Солнце восходит по вертикали, воскресный день Германии в разгаре. Вдоль дорог, осторожно присев на траву, десятки миллионов людей разворачивают бумажные сверточки, медленно жуют ломтики хлеба, тонко промазанного маргарином. С первого числа цена на маргарин повышается, об этом уже писали. Ну что ж, придется еще тоньше намазывать.

У рек, у водоемов, у фонтанов — всюду, где только блестит вода, — густые, плотные кромки людей. На берегу Ваннского озера, в предместье Берлина, собралось сорок тысяч человек. Каждому досталось на песке ровно столько места, чтобы не задеть голой ногой соседа. И каждый примащивается так, чтобы поймать на бледное тело несколько лишних солнечных пучков.
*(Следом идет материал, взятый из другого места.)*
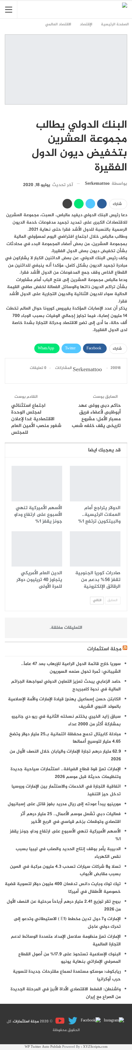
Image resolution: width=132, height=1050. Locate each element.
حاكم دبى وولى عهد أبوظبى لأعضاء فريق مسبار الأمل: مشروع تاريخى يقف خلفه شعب (96, 416)
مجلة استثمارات (104, 649)
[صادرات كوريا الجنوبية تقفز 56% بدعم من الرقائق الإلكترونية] (95, 549)
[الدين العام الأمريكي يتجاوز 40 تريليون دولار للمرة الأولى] (37, 549)
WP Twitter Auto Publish (43, 1047)
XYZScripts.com (95, 1047)
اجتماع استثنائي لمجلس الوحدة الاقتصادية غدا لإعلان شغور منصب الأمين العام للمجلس (36, 419)
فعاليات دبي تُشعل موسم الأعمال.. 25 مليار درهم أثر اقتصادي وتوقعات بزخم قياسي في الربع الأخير (71, 817)
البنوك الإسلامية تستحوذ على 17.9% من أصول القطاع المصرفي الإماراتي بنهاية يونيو (69, 958)
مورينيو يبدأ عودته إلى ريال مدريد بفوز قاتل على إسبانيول (64, 804)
Как тоскуют здесь по солнцу, по воде, по здоровью! Какое это желанное и несбыточное счастье! Рабочий не знает, что такое отпуск за счет предприятия. Отпуск имеют только безработные — отпуск и лечение голодом… Для того, кто работает, добраться в воскресенье к солнцу и к воде — это целая задача. Надо, высчитывая каждый пфенниг, два часа ехать, пока выберешься за городскую черту, потом заплатить за вход на пляж, за стакан холодной воды… И потом еще за загар.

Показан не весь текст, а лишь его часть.